En décembre 2022, cinq chanteurs, dont quatre Corses, de l’ensemble Organum ont enregistré un morceau pour la bande originale du film Napoléon de Ridley Scott. Deux d’entre eux racontent leur expérience.
La bataille d’Austerlitz. Une charge de cavalerie. Des tirs de canon. Des hommes qui tombent. Le visage de Napoléon grave. Et pour accompagner cette scène du film américain de Ridley Scott sur la vie de l’empereur, une phrase d’un chant, Kyrie Eleison, interprétée par cinq chanteurs corses de l’ensemble Organum. Parmi eux quatre Corses : Jérôme Casalonga, Laurent Barbolosi, Claude Bellagamba et Jean-Etienne Langianni.
“C’est une messe que l’on a retrouvée dans un manuscrit des frères franciscains dans le couvent de Marcasso en Balagne. Le document rassemblait une douzaine de messes du XVIIe siècle. C’est intéressant, car c’est de l’époque de Napoléon”, explique Marcel Pérés, musicologue, compositeur et fondateur de l’ensemble Organum.
Technique gutturale
C’est un ancien élève de Marcel Pérés, désormais assistant du compositeur du film, Martin Phipps, qui suggère d’intégrer des chants corses à la bande originale. “Martin Phipps a apprécié l’idée, il a écouté un de nos albums sorti il y a 20 ans et a sélectionné ce Kyrie Eleison”, précise le musicologue et compositeur.
Une semaine plus tard, en décembre 2022, le groupe se retrouve dans un studio londonien, prêt à enregistrer. “Ça a duré une journée, Martin Phipps a fait quelques arrangements notamment au niveau du rythme pour que ça colle le plus possible aux images”, détaille Jérôme Casalonga, membre de l’ensemble Organum, chanteur et compositeur.
Grâce à une technique vocale particulière, il a été rappelé pour enregistrer, seul, durant une journée supplémentaire. “C’est une technique gutturale qui permet de créer un harmonique grave avec la voix. On fait vibrer les fausses cordes vocales avec les vraies cordes vocales. C’est utilisé chez les Mongoles de manière plus forcée et chez certains chanteurs sardes”, reprend Jérôme Casalonga.
"On ne devrait pas attendre un film à gros budget d’un Américain”
Si les deux hommes saluent une “belle opportunité”, ils déplorent un “manque de curiosité” général. “Je me rends compte qu’il faut souvent un regard extérieur pour comprendre la qualité de certaines choses. Ce film a beaucoup de moyens, en plus, c’est Napoléon... Il faut que les choses soient financées pour que les gens s’intéressent, mais la culture doit être vivante, on ne devrait pas attendre un film à gros budget d’un Américain. Ce n’est pas ça la vie, il y a d’autres actions menées au quotidien”, regrette Jérôme Casalonga.

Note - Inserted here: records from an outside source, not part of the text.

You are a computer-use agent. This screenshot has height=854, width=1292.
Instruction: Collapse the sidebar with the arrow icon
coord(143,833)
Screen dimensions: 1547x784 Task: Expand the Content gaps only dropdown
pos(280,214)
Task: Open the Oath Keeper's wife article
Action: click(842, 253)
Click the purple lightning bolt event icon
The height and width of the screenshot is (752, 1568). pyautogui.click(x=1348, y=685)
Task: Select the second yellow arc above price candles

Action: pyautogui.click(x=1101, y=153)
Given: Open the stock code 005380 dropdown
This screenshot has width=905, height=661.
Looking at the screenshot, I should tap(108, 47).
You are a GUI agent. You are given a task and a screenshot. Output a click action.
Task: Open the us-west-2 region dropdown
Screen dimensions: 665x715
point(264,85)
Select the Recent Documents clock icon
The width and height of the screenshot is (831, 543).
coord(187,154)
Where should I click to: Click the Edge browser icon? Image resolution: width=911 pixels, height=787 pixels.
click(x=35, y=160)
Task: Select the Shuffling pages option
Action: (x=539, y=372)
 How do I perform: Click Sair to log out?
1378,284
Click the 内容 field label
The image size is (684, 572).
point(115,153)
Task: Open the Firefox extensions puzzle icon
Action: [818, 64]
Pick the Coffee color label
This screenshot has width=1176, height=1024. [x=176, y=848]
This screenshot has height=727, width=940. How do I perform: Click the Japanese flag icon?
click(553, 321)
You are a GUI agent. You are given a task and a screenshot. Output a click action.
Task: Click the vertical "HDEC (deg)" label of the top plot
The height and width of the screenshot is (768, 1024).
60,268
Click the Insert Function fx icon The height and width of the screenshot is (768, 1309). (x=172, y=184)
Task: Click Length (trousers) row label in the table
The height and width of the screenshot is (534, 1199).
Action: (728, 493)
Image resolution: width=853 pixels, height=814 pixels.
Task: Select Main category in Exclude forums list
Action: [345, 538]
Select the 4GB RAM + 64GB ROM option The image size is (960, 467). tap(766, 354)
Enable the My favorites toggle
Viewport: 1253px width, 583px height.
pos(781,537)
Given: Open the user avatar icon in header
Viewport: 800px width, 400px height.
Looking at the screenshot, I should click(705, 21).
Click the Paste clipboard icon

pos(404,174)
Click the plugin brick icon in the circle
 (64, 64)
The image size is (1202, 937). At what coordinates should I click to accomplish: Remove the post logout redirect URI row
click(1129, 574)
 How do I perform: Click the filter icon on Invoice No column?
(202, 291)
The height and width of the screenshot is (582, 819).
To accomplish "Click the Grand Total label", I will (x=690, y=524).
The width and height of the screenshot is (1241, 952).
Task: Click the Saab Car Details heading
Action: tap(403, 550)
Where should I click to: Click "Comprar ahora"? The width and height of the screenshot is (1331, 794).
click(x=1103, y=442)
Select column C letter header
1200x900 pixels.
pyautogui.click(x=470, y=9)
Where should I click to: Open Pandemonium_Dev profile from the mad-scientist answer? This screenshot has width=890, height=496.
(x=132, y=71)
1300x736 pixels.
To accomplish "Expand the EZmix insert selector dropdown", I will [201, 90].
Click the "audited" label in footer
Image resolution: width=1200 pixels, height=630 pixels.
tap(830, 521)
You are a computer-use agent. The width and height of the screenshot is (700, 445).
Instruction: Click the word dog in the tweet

Quant à Marcel Pérés, il n’attend rien de cette collaboration en termes de gain de popularité. “Pour voir notre nom, il faut être très attentif au générique... Et patient ! On doit apparaître après cinq minutes au moins”, ironise-t-il.
La version courte du film de Ridley Scott est sortie en salle en novembre dernier. Une version longue devrait être disponible prochainement.